Однако. Который по счету это язык у отца Бернара?
— Благодарю, — я слегка поклонился. — И тебя, и твоего брата. Если что, и в моем доме для вас всегда найдется место за столом.
— Ты уходишь, — угадал Бури. — Что ж, я не ждал иного. Хочу, чтобы ты знал: это, — он указал на Днепр, — не единственная дорога к нам. Есть другая. Через земли наших данников-булгар. Спроси наших купцов — они знают.
Он так уверенно говорил «наши земли», «наши купцы», что я окончательно осознал: он никогда не вернется ни ко мне, ни в мой хирд. «Бури» ушел. Караку, сыну Аши, благородному хузарину, эта маска больше не нужна. Нет, не так. Она ему больше не подобает.
* * *Заря боялось: встретив брата, Бури забудет о своем обещании. Боялась зря. Бури никогда не забывал.
Прощаясь, он протянул ей холщовый мешочек с особой травой.
— Из этого ты сваришь зелье, которое поможет тебе позвать своего бога. Он услышит и ответит. Один раз точно. Слушай и запоминай. Я расскажу, как приготовить зелье, а главное — как приготовить себя, чтобы бог тебе ответил…

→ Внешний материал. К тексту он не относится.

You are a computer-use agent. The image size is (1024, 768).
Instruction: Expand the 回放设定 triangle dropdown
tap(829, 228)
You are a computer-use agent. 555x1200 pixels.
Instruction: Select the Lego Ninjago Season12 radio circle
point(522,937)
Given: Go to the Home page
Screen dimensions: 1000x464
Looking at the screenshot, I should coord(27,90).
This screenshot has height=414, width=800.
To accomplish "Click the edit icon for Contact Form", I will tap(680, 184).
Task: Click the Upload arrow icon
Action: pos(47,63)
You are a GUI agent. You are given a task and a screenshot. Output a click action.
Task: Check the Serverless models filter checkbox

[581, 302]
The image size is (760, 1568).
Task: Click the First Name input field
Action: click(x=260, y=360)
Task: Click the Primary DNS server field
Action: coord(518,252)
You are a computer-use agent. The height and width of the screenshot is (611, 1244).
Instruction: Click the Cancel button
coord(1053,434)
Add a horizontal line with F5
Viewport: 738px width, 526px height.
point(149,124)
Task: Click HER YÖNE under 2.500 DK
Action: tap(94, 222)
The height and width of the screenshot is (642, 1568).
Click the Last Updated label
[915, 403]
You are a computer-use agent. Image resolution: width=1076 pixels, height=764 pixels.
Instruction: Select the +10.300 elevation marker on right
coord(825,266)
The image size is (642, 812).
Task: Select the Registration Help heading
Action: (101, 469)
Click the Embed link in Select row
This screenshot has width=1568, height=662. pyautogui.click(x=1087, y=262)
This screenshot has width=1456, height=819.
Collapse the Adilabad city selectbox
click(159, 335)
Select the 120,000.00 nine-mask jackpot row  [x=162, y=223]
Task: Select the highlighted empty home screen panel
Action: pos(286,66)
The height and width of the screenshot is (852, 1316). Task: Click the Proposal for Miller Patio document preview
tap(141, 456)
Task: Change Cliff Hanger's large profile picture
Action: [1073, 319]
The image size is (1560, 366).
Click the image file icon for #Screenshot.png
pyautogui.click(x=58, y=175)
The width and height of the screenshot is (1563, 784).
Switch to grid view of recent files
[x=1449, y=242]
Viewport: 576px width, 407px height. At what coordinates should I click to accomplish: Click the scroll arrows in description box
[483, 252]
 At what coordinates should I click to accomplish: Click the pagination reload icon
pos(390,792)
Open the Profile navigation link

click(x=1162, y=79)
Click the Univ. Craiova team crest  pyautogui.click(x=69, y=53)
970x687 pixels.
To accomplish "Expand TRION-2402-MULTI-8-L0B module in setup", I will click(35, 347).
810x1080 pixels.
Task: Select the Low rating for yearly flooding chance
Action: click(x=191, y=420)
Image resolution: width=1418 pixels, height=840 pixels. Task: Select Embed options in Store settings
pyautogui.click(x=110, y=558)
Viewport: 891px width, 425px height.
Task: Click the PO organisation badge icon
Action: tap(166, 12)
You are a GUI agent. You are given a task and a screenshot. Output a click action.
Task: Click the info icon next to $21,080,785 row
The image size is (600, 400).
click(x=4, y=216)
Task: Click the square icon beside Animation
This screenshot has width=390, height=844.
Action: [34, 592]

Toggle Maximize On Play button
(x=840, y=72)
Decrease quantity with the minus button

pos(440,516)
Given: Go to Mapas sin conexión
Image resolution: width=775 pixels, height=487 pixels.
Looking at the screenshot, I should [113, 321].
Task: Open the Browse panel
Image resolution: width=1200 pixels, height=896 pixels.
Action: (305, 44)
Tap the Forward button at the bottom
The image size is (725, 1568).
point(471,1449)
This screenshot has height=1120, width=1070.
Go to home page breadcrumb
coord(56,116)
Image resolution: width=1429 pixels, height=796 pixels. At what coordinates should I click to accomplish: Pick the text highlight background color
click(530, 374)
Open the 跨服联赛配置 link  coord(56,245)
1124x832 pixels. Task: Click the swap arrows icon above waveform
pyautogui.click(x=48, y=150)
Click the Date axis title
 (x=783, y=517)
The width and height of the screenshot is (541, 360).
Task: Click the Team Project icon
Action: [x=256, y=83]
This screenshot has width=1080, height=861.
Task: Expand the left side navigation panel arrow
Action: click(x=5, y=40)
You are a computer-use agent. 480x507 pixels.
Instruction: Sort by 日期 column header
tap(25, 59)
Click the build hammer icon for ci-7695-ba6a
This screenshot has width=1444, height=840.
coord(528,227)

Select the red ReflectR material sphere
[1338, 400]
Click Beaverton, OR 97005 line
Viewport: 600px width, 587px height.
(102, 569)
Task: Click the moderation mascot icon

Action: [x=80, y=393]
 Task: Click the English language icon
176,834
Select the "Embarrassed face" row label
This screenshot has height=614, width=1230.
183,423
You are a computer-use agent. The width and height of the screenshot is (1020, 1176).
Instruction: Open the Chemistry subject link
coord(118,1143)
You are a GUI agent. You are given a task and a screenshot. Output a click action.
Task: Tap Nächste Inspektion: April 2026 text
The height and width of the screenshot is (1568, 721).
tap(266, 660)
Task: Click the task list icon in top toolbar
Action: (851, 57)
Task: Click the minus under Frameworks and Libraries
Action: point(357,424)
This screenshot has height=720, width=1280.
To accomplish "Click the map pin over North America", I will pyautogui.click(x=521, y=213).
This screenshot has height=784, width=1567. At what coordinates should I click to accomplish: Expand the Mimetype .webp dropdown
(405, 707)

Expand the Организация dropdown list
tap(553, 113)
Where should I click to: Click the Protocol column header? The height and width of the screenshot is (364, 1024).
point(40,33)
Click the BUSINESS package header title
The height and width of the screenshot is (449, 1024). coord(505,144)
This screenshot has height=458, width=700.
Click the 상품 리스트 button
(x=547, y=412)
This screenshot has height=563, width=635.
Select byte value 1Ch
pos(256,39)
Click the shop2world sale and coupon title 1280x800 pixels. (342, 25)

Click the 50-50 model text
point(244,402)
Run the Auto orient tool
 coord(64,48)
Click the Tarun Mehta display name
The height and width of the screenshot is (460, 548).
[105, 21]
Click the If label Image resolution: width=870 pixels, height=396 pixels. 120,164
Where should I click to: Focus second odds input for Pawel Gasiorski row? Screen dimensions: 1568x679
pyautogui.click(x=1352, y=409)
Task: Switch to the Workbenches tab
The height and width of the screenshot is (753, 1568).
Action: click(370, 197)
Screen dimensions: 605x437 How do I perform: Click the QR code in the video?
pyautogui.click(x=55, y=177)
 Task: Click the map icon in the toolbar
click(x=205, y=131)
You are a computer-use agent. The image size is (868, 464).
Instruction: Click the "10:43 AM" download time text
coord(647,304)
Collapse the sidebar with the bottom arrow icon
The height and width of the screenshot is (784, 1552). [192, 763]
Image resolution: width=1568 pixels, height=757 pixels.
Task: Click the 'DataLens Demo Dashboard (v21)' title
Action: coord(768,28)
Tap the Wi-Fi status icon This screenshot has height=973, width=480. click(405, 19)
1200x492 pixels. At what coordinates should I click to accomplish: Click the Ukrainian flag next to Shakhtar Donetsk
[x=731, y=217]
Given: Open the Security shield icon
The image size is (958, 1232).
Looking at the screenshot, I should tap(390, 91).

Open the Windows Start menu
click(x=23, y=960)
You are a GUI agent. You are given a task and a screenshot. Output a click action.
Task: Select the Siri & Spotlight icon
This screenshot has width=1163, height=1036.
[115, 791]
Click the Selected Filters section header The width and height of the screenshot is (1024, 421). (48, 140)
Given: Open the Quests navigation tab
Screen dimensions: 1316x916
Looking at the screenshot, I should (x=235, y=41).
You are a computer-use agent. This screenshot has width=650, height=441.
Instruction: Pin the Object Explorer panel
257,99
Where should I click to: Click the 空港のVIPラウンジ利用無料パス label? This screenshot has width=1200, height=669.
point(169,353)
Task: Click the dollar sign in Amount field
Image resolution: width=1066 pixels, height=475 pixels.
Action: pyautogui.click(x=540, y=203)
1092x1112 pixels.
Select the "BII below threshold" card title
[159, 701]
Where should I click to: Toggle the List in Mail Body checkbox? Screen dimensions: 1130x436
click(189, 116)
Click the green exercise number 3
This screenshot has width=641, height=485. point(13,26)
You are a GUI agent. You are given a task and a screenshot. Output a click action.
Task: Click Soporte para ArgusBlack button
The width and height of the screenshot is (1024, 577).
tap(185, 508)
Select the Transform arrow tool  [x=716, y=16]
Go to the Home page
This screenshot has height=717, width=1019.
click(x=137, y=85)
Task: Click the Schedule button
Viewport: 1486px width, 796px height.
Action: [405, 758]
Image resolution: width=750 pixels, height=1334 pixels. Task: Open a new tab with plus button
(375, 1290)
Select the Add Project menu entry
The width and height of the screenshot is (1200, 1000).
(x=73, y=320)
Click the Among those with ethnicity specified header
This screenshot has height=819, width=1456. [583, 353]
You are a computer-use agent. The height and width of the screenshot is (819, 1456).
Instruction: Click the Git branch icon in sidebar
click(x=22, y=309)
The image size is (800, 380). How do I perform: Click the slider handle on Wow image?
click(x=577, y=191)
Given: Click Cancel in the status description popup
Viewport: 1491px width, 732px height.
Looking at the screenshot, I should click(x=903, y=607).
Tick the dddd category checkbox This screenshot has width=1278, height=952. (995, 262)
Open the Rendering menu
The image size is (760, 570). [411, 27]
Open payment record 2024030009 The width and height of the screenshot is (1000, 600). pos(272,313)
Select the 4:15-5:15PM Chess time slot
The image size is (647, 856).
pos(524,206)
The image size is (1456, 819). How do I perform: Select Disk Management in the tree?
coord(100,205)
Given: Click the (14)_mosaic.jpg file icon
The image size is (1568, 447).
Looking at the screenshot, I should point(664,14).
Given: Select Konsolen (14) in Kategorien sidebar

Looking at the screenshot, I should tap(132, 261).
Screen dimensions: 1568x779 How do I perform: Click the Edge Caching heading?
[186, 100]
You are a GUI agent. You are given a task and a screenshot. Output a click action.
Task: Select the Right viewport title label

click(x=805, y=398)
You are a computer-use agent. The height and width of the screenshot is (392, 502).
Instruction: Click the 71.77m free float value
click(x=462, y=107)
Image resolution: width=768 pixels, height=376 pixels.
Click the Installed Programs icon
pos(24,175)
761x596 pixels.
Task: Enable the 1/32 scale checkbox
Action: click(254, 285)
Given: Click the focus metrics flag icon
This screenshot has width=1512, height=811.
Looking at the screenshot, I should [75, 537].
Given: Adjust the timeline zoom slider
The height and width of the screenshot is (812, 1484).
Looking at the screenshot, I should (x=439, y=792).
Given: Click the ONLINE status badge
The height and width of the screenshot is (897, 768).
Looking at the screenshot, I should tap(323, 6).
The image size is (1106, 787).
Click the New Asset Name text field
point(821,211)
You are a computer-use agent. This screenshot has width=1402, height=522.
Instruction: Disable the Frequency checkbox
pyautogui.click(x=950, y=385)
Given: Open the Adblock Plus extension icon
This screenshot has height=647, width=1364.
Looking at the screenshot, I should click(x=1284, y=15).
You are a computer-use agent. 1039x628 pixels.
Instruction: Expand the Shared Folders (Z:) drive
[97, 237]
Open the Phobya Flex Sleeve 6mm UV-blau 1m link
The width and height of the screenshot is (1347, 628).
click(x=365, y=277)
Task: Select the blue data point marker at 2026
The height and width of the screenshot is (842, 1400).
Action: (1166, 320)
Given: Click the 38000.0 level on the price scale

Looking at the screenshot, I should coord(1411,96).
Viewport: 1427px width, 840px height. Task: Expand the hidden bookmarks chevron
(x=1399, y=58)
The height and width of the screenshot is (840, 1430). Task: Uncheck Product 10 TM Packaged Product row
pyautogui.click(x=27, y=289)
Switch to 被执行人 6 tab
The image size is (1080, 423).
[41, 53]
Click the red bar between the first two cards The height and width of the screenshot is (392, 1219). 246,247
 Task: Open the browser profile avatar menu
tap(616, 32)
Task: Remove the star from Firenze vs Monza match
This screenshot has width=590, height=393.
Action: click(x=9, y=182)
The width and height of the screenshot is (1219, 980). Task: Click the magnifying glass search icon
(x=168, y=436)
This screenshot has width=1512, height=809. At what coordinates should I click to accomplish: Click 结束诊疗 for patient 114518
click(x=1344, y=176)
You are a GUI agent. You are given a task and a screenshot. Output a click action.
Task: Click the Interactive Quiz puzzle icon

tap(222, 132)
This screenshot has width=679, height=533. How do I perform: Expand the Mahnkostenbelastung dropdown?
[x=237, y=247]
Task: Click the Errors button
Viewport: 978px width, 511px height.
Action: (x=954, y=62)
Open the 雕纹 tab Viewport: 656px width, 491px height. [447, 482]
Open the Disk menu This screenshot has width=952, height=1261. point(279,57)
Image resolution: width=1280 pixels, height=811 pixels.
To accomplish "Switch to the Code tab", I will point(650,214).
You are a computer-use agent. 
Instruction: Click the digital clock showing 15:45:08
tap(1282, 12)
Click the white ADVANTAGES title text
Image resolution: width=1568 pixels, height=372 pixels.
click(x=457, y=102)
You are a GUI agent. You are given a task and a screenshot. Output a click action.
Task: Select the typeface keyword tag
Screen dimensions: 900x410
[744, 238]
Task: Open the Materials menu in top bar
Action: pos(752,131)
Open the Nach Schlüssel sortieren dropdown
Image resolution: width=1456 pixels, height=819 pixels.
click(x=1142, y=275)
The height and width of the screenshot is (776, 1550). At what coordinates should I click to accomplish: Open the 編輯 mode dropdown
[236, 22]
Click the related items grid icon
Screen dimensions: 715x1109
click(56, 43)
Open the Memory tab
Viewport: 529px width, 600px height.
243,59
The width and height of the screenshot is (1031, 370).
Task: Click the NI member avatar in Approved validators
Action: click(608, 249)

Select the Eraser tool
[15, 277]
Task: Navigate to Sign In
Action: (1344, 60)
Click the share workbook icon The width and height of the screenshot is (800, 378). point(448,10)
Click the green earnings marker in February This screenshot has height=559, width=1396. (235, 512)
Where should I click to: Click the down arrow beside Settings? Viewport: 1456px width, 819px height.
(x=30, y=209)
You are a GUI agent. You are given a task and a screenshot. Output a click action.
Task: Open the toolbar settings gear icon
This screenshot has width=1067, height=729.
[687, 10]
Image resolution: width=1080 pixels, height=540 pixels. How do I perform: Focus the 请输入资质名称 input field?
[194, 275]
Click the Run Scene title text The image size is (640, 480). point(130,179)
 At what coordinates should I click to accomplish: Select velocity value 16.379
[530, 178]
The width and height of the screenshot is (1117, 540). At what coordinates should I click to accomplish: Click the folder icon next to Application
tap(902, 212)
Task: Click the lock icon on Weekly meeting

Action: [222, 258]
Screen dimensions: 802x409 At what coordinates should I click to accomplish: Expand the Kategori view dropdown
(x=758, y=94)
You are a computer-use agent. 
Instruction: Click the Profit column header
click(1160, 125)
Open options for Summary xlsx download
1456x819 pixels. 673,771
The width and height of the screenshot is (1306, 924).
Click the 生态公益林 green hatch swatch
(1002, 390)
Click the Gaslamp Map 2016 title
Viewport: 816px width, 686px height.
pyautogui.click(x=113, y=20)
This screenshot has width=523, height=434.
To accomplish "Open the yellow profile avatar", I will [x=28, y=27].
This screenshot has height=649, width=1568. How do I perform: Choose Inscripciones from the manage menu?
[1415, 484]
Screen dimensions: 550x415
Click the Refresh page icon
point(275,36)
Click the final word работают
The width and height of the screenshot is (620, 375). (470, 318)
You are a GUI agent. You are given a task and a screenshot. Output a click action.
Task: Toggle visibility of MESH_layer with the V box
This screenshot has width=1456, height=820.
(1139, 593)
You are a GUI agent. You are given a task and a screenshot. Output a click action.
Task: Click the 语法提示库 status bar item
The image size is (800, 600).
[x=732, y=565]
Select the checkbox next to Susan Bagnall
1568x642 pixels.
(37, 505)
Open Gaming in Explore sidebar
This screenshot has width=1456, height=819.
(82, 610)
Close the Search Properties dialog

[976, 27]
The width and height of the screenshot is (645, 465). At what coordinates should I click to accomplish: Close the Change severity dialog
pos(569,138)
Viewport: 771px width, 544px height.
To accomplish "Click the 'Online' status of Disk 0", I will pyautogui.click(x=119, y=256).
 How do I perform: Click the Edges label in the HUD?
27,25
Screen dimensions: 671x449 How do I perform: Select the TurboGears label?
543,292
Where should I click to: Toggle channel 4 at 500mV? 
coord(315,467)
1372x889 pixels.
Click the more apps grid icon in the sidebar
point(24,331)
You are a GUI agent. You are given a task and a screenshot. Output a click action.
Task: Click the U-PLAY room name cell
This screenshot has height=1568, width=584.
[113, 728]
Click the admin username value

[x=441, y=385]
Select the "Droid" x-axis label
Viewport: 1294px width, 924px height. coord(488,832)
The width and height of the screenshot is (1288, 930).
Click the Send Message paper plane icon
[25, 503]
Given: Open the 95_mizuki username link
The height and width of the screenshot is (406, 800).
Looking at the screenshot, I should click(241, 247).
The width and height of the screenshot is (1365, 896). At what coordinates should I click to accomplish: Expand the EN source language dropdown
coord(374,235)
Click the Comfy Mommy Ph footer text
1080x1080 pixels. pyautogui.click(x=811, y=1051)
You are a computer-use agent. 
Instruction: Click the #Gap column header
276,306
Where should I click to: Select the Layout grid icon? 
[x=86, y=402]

Глава двадцать седьмая. Любеч
На следующее утро мы отшвартовались и покинули Киев.
Дир с дружиной опередил нас на сутки. Князь ушел в Любеч. Править. Нам его тоже не миновать, если идти вверх по Днепру, а не по Десне.
Первым двигался «Северный змей» с Витмидом в роли кормчего и мной с Медвежонком в качестве смотрящих.
Изначально я предполагал пустить первым «Любимчика ветра», но Медвежонок меня переубедил.
— У «Змея» осадка меньше, — сказал он. — Сядет на мель — легче стащить будет.
Я-то руководствовался как раз обратным: где пройдет «Любимчик», там и остальные драккары. Но прав был именно Свартхёвди. Потому что самая большая осадка — у кнорров, а их вперед точно не пустишь.
Лоцмана-проводника у нас нет, а фарватер мы пока не изучили как следует.
Аскольд, правда, предлагал специалиста, но я отказался. Соглядатай от киевского князя мне не нужен. Мне Фроста хватило, который куда-то пропал после нашего возвращения в Киев. Интересно, чей он был? Рюрика или Аскольда? Или обоих?
Теперь уже не важно.
Рулить в кильватере, когда ты идешь по реке, было скучно, так что я отдал кормило «Клыка Фреки» Скиди, а сам перебрался на «Змея». И Медвежонок со мной. Тоже впередсмотрящим. Днепровская вода мутная, но если под поверхностью какая-нибудь каверза, то и на поверхности отразится. Опытный глаз заметит. А у нас с братом их целых четыре.
Ветра не было, так что против течения, да еще по стрежню шли небыстро. Кнорры сначала вообще еле тащились, но потом мы поменяли порядок, и «Клык» с «Любимчиком» взяли их на буксир. Теперь наша флотилия ползла вверх по реке со скоростью неторопливого пешехода. Ближе к берегам вышло бы быстрее, но я не рискнул. Сядем на мель, больше времени потеряем.
Было жарко, и мы все скинули доспехи, оставшись в рубахах и босиком. А гребцы и вовсе разделись до пояса. Риска не было. Напасть на нас никто не рискнет, а стрельнуть с берега… Опытный стрелок, может, и добьет, но оно ему надо? Хорошая стрела денег стоит.